The IG report highlights four categories of “management and performance challenges” that will require program improvements in fiscal 2016: organizational culture, management of internal infrastructure security, human capital management, and internal administrative controls. It cites a September 2015 culture and climate survey that revealed employees “lack a sense of pride in DNFSB and personal accomplishment in their work” and a 2014 federal employee survey that “showed a need to improve staff views of leadership and leadership honesty and integrity.”
The September survey also found that employees do not think DNFSB is “attracting and retaining the right talent.” Thirty-eight percent of employees surveyed said they plan to leave DNFSB in the next year and 16 percent of the organization’s technical staff is eligible for retirement, the IG said. It also cited a 2013 performance report that found “the combination of an aging workforce and high demand for experienced scientists and engineers by other organizations will remain a challenge” for the agency that monitors health and safety at Department of Energy defense nuclear sites.
The IG noted weaknesses in DNFSB’s information systems security program that were revealed in a July 2015 audit, particularly lack of continuous monitoring and inadequate oversight from contractors. The report said these shortcomings, in light of recent classified information security violations by government employees and contractors, place the organization’s information systems at risk from foreign intelligence and insider threats. It also identified “a lack of formal controls in [DNFSB’s] technical operations,” citing audits that found inadequate internal controls in the agency’s purchase and travel card programs. The IG is auditing DNFSB’s information security program and will in fiscal 2016 begin auditing the board’s change management – processes used to facilitate the implementation of a major change – and its human resources process for filling vacancies, the report says.

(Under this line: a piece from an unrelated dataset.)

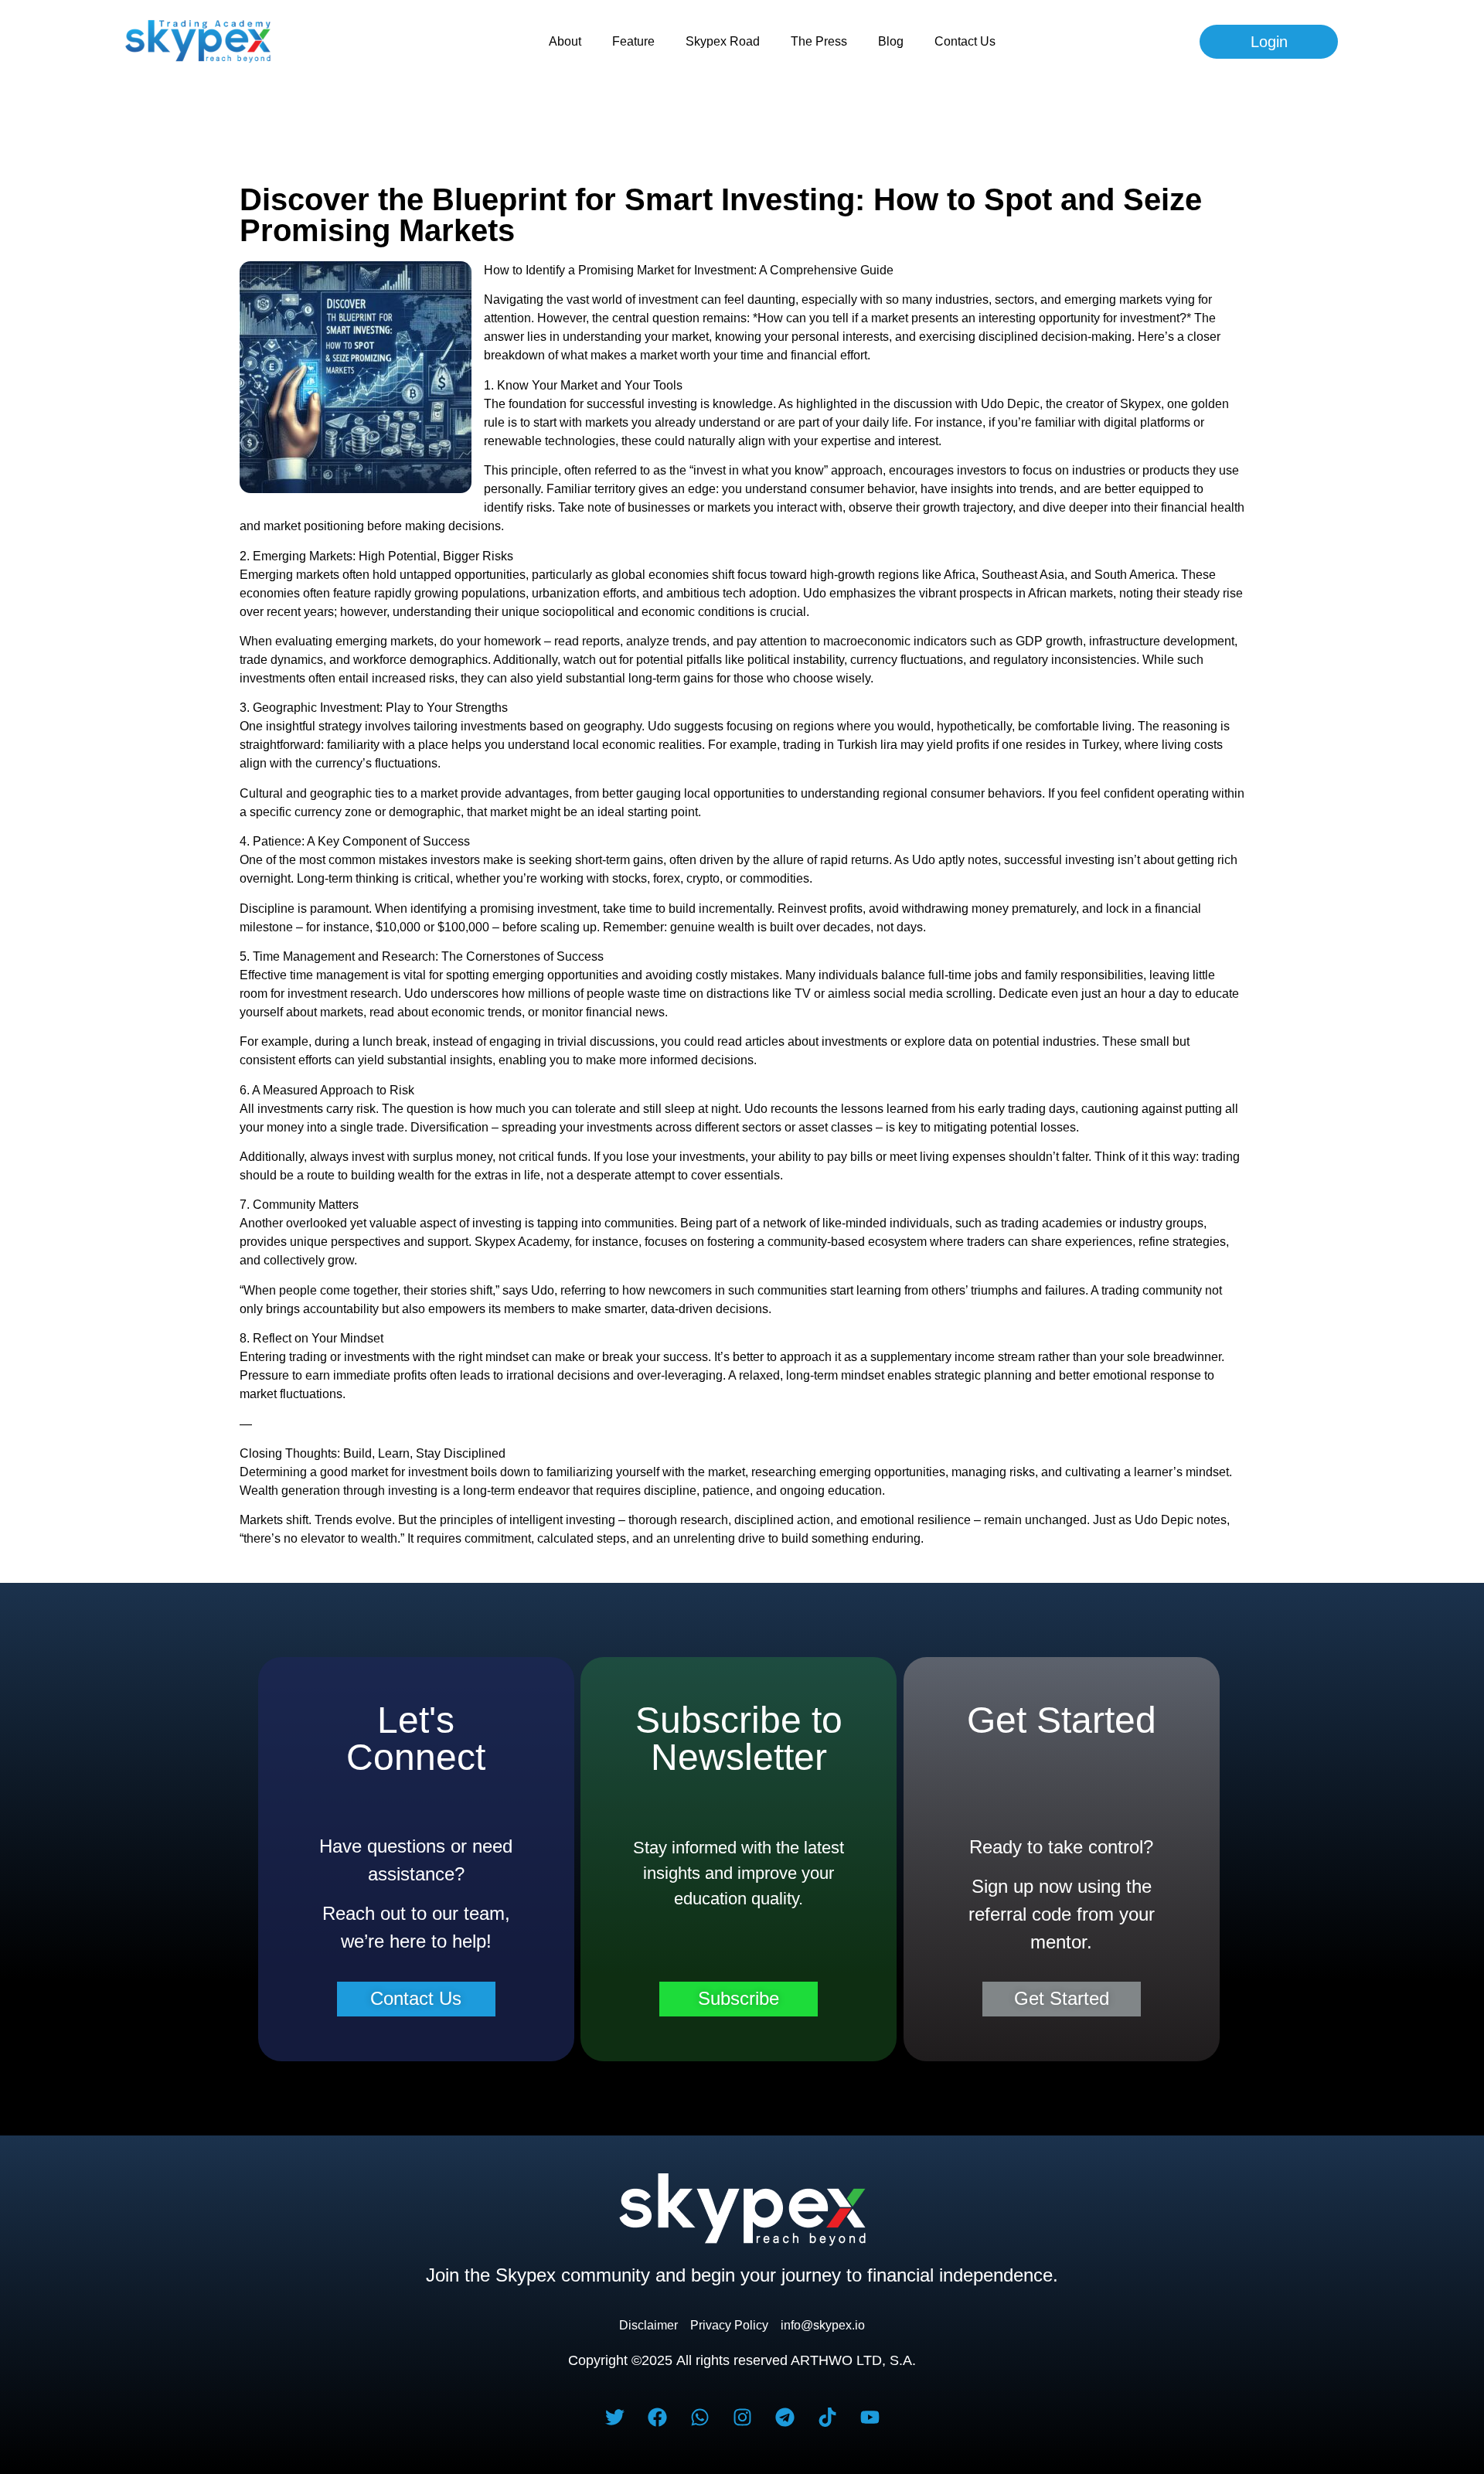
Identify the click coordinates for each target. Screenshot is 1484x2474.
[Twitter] (614, 2416)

However, the latest OPM federal employee survey shows strong improvement in DNFSB employee engagement and job satisfaction, finding the board was one of two small agencies with the largest increase from 2014 survey results. OPM acting Director Beth Cobert lauded the improvement in a blog post, saying the DNFSB “made double-digit gains in all three indices. Its engagement score went up by 14 percentage points, its global job satisfaction score by 17 points, and its workplace inclusion index by 12 points.”
In a prepared statement DNFSB said, “Chairman [Joyce] Connery has expressed to Board staff her pride in the improvement they made as a team during FY 2015, and as well as her and her fellow Board Members commitment to ensuring the agency builds on that foundation of continued success moving forward.”